© Nathanaël Mergui/Mutualité française
© Nathanaël Mergui/Mutualité française

L’Anses tire la sonnette d’alarme sur la silice

par Rozenn Le Saint François Desriaux / 22 mai 2019


L’avis rendu public ce 22 mai par l’Anses à propos des expositions professionnelles à la silice cristalline est sans appel : il est urgent de renforcer les dispositions de prévention réglementaires et d’améliorer la réparation des maladies professionnelles.

« Au regard des niveaux d’exposition observés actuellement en France, et des excès de risque disponibles dans la littérature, l’existence d’un risque sanitaire particulièrement élevé (supérieur à 1 pour 1000) pour la population professionnelle exposée à la silice cristalline est confirmé. La valeur actuelle de la VLEP-8h [valeur limite d’exposition professionnelle sur 8 heures, NDLR] de 0,1 mg/m3 n’est pas suffisamment protectrice. » La conclusion de l’avis de l’Agence nationale de sécurité sanitaire (Anses) rendu public ce mercredi 22 mai est sans ambiguïté. Et les auteurs ont tenu à préciser, dans une note de bas de page, que le risque sanitaire observé était « de 10 à 100 fois supérieur aux valeurs classiquement utilisées pour la gestion d’un risque ». Une façon de mettre en évidence l’urgence des mesures de prévention face à un niveau de risque élevé.

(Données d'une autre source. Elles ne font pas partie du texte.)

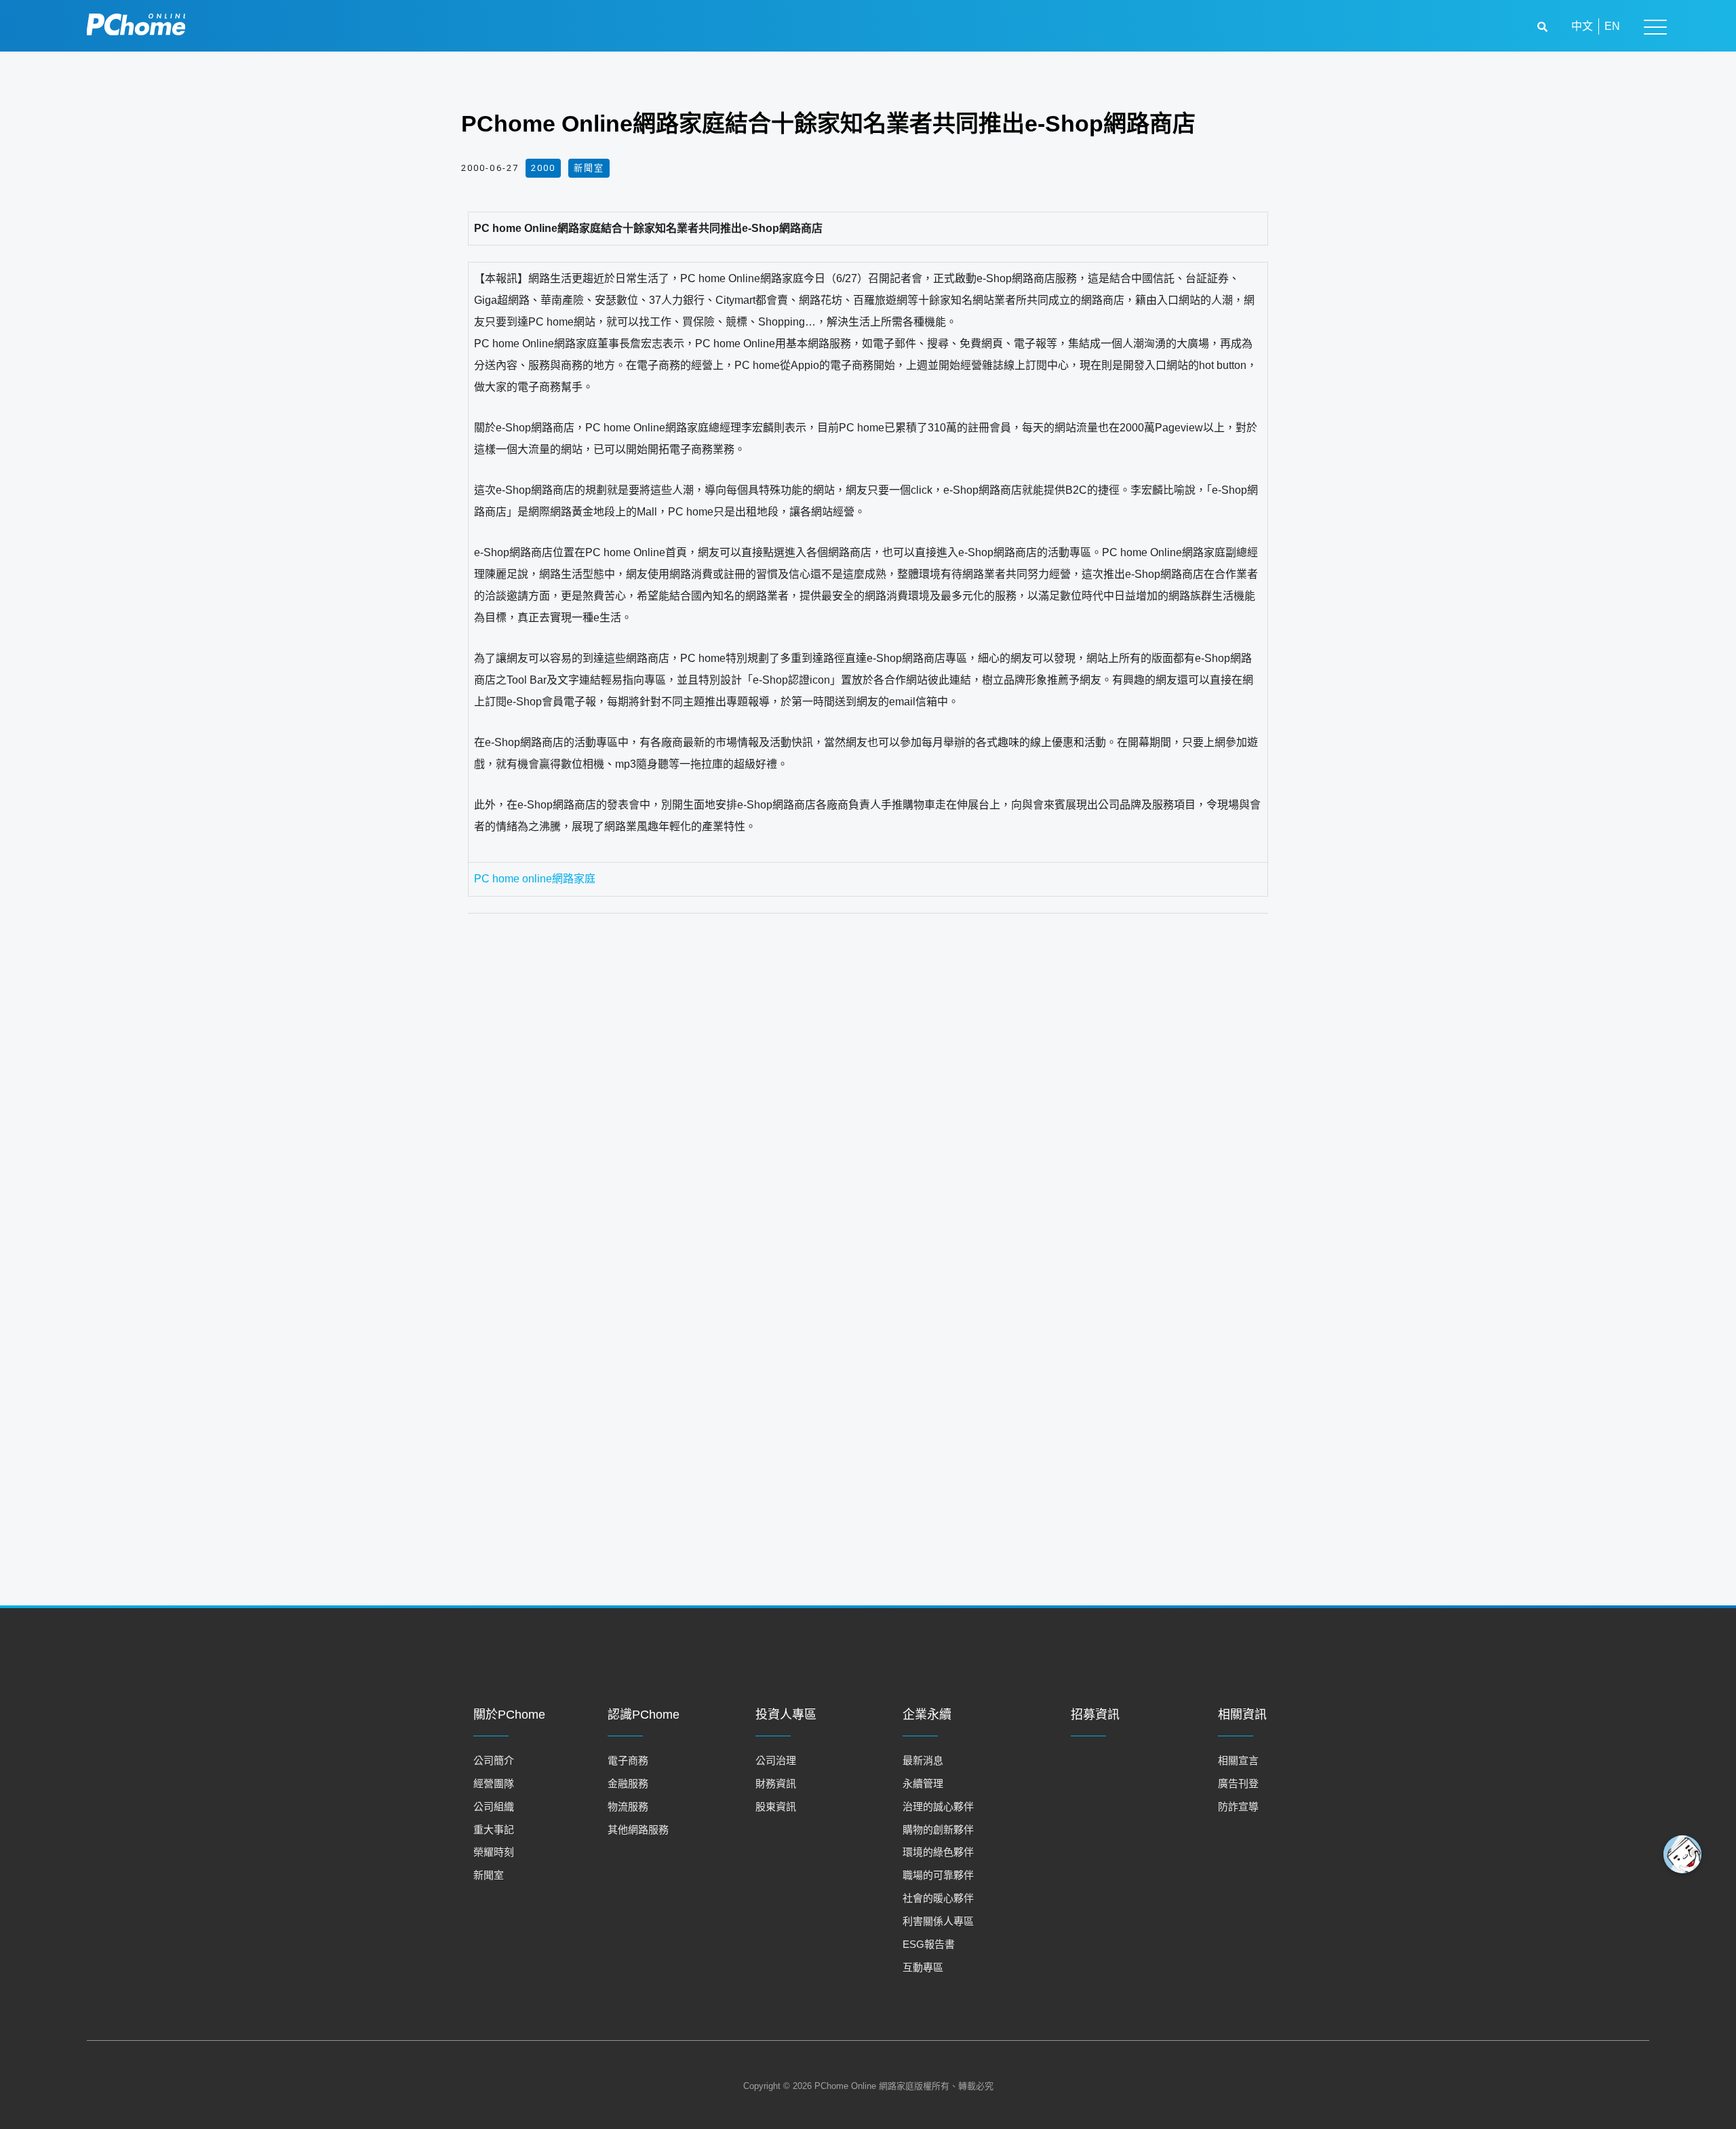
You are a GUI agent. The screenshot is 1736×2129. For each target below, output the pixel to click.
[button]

365 000 travailleurs exposés

Le risque est d’autant plus sérieux que la population exposée est importante, comme le soulignent les experts réunis par l’Anses. Si les dernières mines de charbon, grands pourvoyeurs de la sinistre silicose, ont fermé depuis une bonne quinzaine d’années, la silice industrielle ainsi que les matières minérales et matériaux contenant de la silice cristalline sont utilisés en tant que matière première, additif ou auxiliaire technologique, avec ou sans transformation, dans une multitude d’applications : verrerie, fonderie, chimie, caoutchoucs, peintures, construction avec bétons, parements funéraires, etc. Au total, l’Agence recense pas moins de 365 000 salariés exposés à la silice cristalline, en particulier au quartz. Et elle estime qu’entre 23 000 et 30 000 travailleurs sont exposés à des niveaux excédant la VLEP actuellement en vigueur.
En outre, on sait maintenant que la silicose et le cancer bronchopulmonaire ne sont pas les seules pathologies induites par une exposition chronique à la silice, qui est classée comme substance cancérogène avérée pour l’homme par le Centre international de recherche sur le cancer (Circ). L’expertise de l’Anses confirme une association significative entre une exposition à la silice cristalline et le risque de développer une maladie auto-immune comme la sclérodermie systémique, le lupus systémique et la polyarthrite rhumatoïde. L’avis signale aussi l’augmentation du risque de développer des pathologies respiratoires non malignes autres que la silicose, telles que la bronchopneumopathie chronique obstructive (BPCO), l’emphysème et la tuberculose.

Abaisser la VLEP

Pourtant, en France, la silice reste pour l’heure simplement considérée comme agent chimique dangereux et non pas comme un CMR (cancérogène, mutagène et reprotoxique) pour laquelle la réglementation est plus exigeante. D’où l’appel de l’Anses à transposer en droit français, « dans les meilleurs délais », la directive européenne du 12 décembre 2017, qui établit le caractère cancérogène des travaux exposant à la poussière de silice cristalline.
Les experts préconisent également d’abaisser la VLEP sur 8 heures et de revoir les méthodes de mesure de l’exposition. Ils conseillent de réaliser cette mesure directement par prélèvement atmosphérique, plutôt que dans les matériaux bruts ou « à partir des résultats de mesures en poussières alvéolaires sans effet spécifique » telles que définies par la réglementation.

Réviser le tableau de maladies professionnelles

Pour l’Anses, il apparaît indispensable « de généraliser la mise en place de mesures de prévention telles que le travail à l’humide et/ou le captage à la source en vérifiant systématiquement au préalable leur efficacité en fonction des outils et techniques utilisés, y compris dans les chantiers mobiles ». Plus globalement, l’Agence suggère d’améliorer la sensibilisation dans les secteurs traditionnellement à risque, comme l’extraction et le BTP, mais aussi dans ceux liés au taillage des pierres artificielles, où le danger est moins connu.
Par ailleurs, les experts plaident en faveur d’une révision du tableau de maladies professionnelles n° 25. Ils recommandent notamment de permettre la réparation du cancer bronchopulmonaire comme pathologie indépendante, et non comme une complication de la silicose. Ce qui constituerait une avancée majeure.
Enfin, l’Anses insiste sur la nécessité d’améliorer le suivi médical des salariés exposés ou ayant été exposés et de faire évoluer le diagnostic et le dépistage des pathologies induites par ce polluant.